Respiratory syncytial virus, or RSV, is the leading cause of hospitalizations among American infants and results in thousands of deaths among the elderly each year.
So this year, after the Food and Drug Administration approved two vaccines for adults ages 60 and older, approved antibodies for babies and toddlers, and approved a vaccine for pregnant individuals to protect newborns, the new capability to effectively deal with RSV was hailed as a medical breakthrough. And it is.
But this breakthrough has a history, one tangled up in questions of medical ethics and racial exploitation.
A fascinating report published this week in Undark, a nonprofit digital magazine affiliated with MIT (I’m a member of the magazine’s advisory board), found that in the 1960s, some of the first and youngest subjects to receive experimental shots, in a clinical trial of early attempts to develop RSV vaccines, were Black and poor children, some in foster care. And though questions remain about what parents knew, “archival documents housed at the N.I.H. suggest that parents did not give informed consent — or in some cases, any consent at all — for their children to receive the largely untested shot.”
According to Undark’s reporting, it appears that for some of those children, rather than offering protection from the virus, an early experimental vaccine worsened it. Two Black children in the trial died, just one day apart, as the new year dawned in 1967, both in the same Washington hospital, both little boys, neither living to see his second birthday.
One of them was 16-month-old Victor Marcellus King. His big brother, Darius King, who was 5 years old at the time, thought his brother died of pneumonia, and he blamed his stepfather, who had taken the child outside in the cold to show him off to friends. That impression remained until Undark’s Michael Schulson contacted him and told him that Victor’s death was most likely caused by an experimental RSV vaccine. But that revelation came too late for a reconciliation — his stepfather died last year.
The other boy who died was 14-month-old Ross Otto Hambrick. I spoke to his sister, Sharlette Hambrick, who was also 5 at the time of her brother’s death. She told me that she doesn’t remember her brother getting sick, or even his funeral. But, she said, “What I do remember vividly was the change in my mother.” She said her mom had been funny and outgoing, but after Ross’ death she became “super, super, super religious” and “she barely let us out of her sight.”
Schulson, who became interested in RSV vaccine research last year after his own son was hospitalized with the virus, told me that what surprised him most during his work on the story was the relative lack of surprise that family members expressed to him when they learned about how an experimental vaccine most likely played a role in how two children died.
That lack of surprise is the scar tissue that Black Americans have built up — the knowledge that the worst is always possible.
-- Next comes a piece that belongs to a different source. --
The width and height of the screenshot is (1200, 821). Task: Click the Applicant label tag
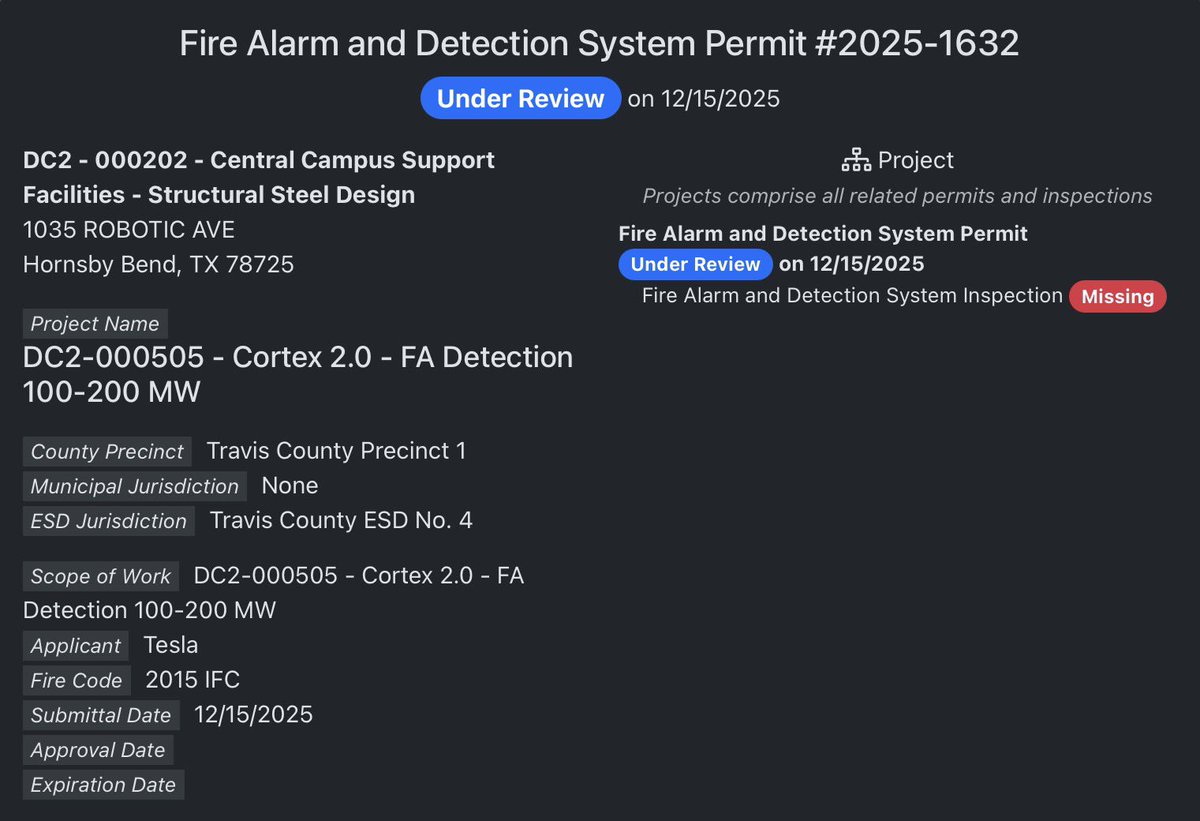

The mind and spirit continually make space for it, forever hoping, but preparing contingencies for hope’s inevitable betrayal.
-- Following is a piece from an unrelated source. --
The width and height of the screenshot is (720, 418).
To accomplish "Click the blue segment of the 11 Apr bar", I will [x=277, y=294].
We have learned this from history: Undark’s reporting about Victor and Ross calls to mind infamous cases of racism in the U.S. medical establishment, such as the Tuskegee syphilis experiment, which treated Black people as disposable, and Henrietta Lacks, who was treated as dehumanized tissue at Johns Hopkins in Baltimore.
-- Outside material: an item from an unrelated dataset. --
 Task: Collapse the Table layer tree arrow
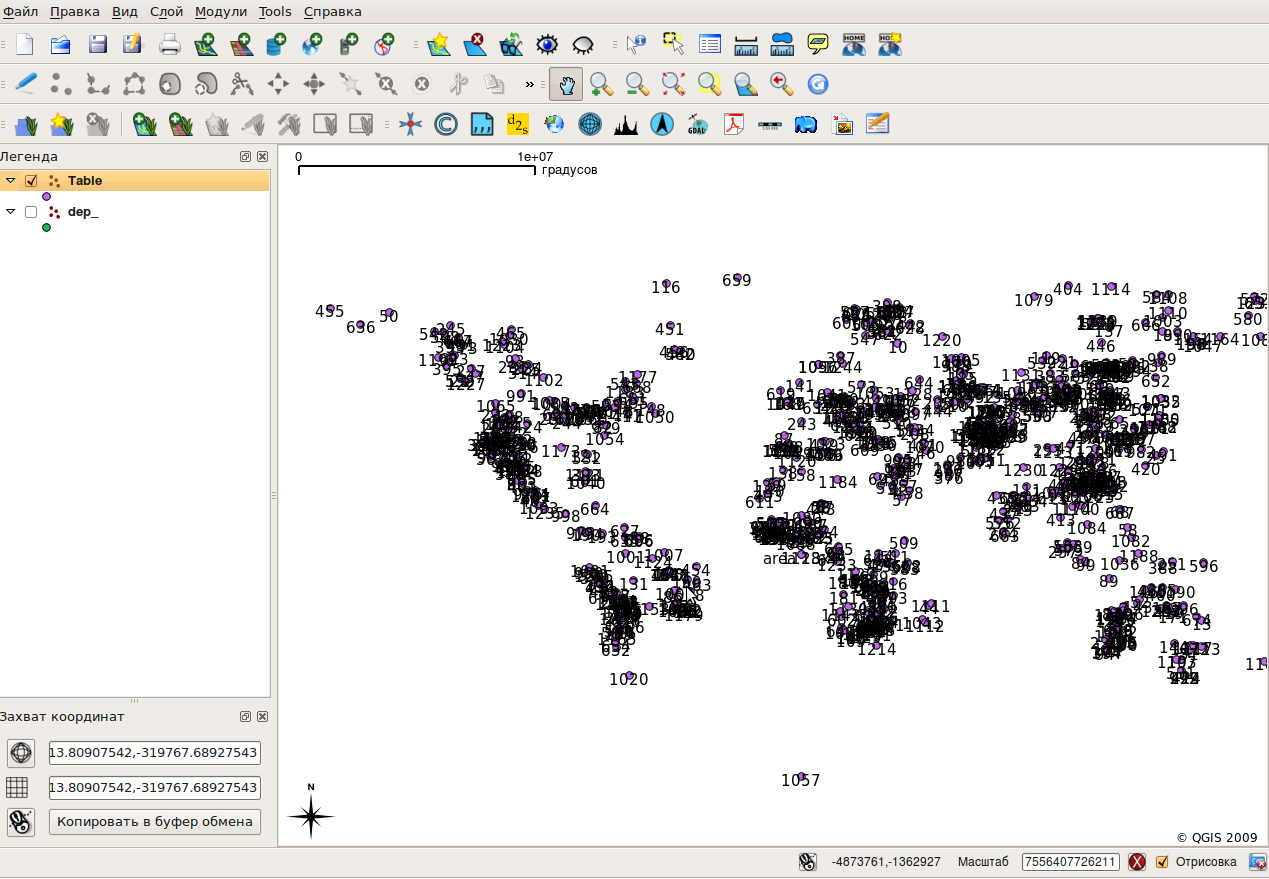pyautogui.click(x=11, y=181)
Tissue samples were harvested from the boys’ dead bodies, Undark reports. Not only did researchers study the tissue samples, finding that the vaccine fatally altered the boys’ immune response, but “Over five decades, scientists publish dozens of papers drawing on clinical data of the boys who died.” In light of that, it’s hard not to think of the deaths of those boys as part of the journey that led to the breakthrough of today’s vaccines.
But as is often the case, the question comes down to the issues of justice, reparations and restoration: What are the families of the children involved in those experiments, particularly the families of Victor and Ross, now owed?
Undark reported that Victor’s family members recall the family receiving a modest payment after his death: “funeral expenses, plus $1,000 — around $9,000 today, adjusting for inflation.”
This year alone, sales of the new RSV vaccines are expected to be in the billions of dollars.
How should the country make this right with these families? As Schulson said, “I’m sure there are many more stories just like this one.”